Un soldado con antojo

— ¿Es en serio? ¿Tienes que hacer del baño AQUÍ? ¿No puedes aguantarte a que entremos al Estado (de México)?

— No, ya, me urge. No llego a la siguiente caseta, ni a la siguiente siguiente. Mucho menos al Estado.

— Pues ya qué, paremos aquí (Ecuadureo). Pero te apuras.

En la autopista Guadalajara-Atlacomulco a alguien le traicionó su vejiga. No hubo manera humana de convencerle de que se aguantara un par de horas. Nadie quería parar en Michoacán, porque apenas habían pasado dos días del asesinato del vicealmirante Ramonet en un camino externo entre la caseta de Ecuadureo y la de Churintzio. Es incómodo transitar entre camionetas que circulan con las placas ocultas, camionetas destartaladas con paquetes mal envueltos en sus cajuelas abiertas, camiones de carga con cerdos apilados en cuatro niveles, camiones de transporte de personal militar en su límite de cupo, patrullas de la PF que te que rebasan y sedanes lentos por el exceso de peso.
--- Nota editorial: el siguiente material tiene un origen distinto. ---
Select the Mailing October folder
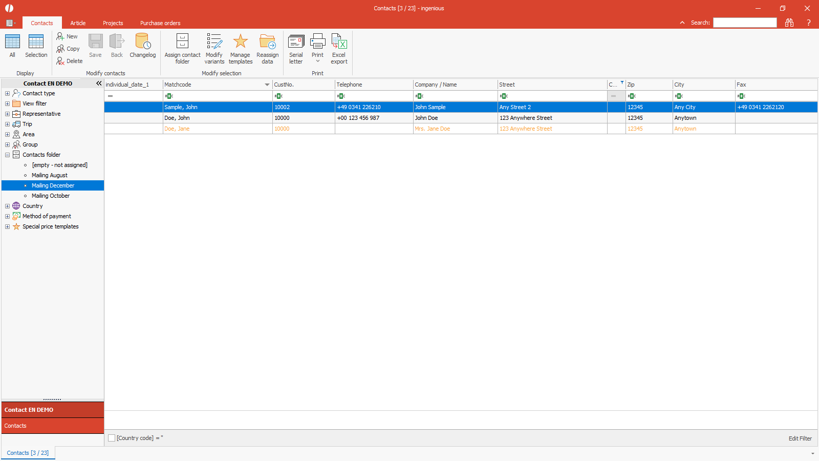Image resolution: width=819 pixels, height=461 pixels. (x=51, y=196)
Pero a esa vejiga poco le importó en qué lugar nos hizo parar.

Al entrar a una de las bahías de estacionamiento de la alianza Subway-O2 que cubre casi todos los puntos de descanso en Michoacán, el conductor dudó dónde estacionarse. Al quedarse ahí, en la entrada, detenido, logró la atención de todos los soldados que viajaban en dos camiones de transporte de personal y dos ambulancias. Todos miraron al conductor y al copiloto. Todos recargaron su mano en sus armas.

— ¡Caray! ¿Qué esperas? ¡Ya, estaciónate!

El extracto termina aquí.